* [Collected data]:
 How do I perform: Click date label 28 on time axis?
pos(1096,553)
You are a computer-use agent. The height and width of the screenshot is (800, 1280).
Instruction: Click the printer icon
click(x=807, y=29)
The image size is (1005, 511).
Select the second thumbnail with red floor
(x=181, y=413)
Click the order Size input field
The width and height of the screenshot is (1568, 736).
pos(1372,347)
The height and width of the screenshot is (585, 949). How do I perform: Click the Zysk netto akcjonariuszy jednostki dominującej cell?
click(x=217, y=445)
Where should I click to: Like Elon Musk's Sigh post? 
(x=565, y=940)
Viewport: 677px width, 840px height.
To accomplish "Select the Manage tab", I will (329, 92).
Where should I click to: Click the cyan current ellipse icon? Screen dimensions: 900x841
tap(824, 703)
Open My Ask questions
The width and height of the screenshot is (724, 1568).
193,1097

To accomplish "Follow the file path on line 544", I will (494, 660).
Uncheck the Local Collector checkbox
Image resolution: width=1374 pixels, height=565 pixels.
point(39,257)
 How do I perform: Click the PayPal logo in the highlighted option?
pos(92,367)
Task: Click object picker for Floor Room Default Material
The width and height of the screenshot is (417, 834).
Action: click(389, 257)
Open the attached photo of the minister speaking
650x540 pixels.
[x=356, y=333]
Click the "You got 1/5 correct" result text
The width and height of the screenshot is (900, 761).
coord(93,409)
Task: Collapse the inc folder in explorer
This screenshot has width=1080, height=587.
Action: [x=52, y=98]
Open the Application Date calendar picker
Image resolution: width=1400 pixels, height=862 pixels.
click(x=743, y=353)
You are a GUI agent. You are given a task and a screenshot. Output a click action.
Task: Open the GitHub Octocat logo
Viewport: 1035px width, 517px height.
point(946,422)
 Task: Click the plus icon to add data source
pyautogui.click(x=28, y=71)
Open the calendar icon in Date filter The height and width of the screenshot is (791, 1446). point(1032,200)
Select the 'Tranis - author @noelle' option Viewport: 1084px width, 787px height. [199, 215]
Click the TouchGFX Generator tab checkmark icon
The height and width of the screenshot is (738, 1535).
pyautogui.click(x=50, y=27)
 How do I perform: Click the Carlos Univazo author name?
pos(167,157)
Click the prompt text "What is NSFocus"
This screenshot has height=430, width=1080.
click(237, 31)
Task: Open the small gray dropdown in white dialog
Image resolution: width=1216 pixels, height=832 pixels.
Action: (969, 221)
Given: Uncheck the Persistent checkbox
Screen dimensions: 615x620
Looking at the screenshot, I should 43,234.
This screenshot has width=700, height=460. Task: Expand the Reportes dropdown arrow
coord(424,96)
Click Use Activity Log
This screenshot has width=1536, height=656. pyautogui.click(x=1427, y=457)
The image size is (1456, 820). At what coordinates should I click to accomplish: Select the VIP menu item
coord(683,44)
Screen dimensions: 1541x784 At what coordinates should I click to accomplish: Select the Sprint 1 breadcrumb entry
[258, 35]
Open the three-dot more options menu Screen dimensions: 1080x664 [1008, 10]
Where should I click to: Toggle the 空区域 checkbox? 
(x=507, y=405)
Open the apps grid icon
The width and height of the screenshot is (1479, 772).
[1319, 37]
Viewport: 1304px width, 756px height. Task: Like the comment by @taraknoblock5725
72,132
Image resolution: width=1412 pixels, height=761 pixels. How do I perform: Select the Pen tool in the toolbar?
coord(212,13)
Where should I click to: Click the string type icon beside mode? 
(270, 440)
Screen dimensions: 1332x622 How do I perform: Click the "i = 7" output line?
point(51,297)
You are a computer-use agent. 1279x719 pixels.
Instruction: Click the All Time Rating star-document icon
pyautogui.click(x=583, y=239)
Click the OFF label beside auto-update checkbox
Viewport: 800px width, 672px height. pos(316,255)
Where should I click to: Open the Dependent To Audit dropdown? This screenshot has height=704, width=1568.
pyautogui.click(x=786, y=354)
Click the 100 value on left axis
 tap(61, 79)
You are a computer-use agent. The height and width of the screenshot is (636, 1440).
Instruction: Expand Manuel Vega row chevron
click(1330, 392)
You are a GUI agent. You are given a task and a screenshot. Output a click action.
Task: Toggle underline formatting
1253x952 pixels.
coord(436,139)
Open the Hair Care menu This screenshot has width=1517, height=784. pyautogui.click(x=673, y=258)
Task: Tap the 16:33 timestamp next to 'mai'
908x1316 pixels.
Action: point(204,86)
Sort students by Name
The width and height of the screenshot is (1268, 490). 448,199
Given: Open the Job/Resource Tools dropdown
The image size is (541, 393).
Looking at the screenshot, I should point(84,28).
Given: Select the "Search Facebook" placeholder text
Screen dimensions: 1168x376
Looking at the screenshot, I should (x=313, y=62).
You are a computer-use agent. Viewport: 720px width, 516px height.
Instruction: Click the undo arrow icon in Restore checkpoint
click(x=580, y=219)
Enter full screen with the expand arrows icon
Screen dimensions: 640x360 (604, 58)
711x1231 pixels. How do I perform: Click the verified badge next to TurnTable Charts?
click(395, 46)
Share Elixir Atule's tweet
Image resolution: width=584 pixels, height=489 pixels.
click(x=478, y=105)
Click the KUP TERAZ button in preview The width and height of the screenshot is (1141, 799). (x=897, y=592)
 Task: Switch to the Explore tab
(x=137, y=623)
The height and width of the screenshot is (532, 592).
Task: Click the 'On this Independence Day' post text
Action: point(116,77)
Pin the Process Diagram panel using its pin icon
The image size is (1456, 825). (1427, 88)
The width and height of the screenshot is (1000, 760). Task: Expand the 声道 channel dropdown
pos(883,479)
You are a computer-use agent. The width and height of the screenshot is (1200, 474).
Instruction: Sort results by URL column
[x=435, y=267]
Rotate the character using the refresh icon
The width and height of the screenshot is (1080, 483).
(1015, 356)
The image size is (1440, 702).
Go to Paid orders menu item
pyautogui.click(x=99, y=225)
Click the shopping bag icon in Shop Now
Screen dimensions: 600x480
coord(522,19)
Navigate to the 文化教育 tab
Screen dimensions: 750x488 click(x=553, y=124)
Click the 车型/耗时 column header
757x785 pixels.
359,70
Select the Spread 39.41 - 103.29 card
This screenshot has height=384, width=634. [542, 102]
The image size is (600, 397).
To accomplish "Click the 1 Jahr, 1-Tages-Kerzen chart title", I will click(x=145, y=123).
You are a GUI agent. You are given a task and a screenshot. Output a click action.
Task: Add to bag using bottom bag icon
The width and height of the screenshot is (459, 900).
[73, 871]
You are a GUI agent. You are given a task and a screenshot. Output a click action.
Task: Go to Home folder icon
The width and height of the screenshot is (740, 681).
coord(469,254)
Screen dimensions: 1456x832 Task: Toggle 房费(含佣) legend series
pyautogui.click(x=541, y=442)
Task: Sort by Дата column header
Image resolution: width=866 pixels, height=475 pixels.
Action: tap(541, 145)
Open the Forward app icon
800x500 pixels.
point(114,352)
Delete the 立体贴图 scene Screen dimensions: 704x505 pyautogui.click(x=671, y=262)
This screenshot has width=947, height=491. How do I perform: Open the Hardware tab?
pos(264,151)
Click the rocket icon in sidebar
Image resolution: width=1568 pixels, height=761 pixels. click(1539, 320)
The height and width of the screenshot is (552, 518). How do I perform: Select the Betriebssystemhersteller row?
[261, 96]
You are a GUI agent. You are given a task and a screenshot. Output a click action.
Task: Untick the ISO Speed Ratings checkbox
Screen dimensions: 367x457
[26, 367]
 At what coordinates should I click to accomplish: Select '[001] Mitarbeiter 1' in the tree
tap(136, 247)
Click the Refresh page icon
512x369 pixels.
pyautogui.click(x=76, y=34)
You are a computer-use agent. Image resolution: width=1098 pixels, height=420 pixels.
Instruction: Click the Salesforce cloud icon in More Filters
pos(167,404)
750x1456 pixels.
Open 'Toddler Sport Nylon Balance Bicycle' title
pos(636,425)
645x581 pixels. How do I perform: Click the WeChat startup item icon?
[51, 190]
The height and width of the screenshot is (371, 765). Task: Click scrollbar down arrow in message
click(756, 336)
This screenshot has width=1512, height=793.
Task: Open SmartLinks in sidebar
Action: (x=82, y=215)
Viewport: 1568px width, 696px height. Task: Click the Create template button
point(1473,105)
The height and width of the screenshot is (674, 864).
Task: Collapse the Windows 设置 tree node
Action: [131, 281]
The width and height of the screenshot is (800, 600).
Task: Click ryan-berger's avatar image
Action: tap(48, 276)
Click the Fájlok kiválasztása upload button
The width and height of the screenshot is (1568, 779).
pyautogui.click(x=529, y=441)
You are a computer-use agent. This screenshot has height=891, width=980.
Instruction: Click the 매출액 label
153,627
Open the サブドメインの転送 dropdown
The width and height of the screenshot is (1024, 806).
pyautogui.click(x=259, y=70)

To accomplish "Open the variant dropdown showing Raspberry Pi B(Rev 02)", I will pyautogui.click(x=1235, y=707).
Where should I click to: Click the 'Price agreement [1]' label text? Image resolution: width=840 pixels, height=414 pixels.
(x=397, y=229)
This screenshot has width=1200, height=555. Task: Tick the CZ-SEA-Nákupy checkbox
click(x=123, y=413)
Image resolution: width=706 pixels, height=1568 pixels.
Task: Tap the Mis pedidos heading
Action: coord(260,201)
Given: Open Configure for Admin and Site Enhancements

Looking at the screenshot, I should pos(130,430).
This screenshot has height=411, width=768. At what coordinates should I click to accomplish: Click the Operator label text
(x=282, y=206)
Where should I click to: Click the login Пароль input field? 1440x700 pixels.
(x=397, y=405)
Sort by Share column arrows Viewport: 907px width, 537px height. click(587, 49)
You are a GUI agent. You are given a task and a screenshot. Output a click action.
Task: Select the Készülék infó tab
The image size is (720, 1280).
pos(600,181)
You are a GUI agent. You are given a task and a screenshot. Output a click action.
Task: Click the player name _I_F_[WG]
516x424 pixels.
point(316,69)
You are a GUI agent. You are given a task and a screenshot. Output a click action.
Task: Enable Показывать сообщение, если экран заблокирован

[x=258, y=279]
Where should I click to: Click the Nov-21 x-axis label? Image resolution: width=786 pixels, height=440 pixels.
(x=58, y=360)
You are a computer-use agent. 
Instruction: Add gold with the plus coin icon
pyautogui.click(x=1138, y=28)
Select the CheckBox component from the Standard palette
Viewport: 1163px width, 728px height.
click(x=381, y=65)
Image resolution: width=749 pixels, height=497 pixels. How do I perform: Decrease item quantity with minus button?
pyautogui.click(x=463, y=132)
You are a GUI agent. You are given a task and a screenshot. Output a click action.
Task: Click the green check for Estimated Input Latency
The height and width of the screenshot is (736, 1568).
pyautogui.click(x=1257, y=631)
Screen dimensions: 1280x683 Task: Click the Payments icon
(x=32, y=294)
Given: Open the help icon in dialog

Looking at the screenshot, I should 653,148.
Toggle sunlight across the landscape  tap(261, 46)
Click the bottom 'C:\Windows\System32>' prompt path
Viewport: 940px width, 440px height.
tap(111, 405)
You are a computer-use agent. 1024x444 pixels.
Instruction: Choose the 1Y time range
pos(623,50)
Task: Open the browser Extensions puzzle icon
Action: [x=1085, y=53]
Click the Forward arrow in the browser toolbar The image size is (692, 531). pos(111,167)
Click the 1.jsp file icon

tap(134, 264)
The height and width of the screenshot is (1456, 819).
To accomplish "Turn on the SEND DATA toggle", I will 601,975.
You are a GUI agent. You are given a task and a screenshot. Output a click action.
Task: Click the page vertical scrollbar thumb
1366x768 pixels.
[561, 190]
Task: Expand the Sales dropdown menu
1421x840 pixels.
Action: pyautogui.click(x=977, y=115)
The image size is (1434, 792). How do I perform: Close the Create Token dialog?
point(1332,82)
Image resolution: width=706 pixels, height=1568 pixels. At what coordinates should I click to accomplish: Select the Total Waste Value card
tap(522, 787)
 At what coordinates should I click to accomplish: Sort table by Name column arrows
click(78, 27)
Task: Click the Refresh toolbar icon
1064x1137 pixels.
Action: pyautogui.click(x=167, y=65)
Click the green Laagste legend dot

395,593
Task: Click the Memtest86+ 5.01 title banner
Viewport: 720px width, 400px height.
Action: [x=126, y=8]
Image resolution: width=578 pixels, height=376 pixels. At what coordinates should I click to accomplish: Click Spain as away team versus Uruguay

* [TASK TO CARRY OUT]: Count how many lines in the data contain the word "path". Reply with that number only.

* [ANSWER TO THIS TASK]: 2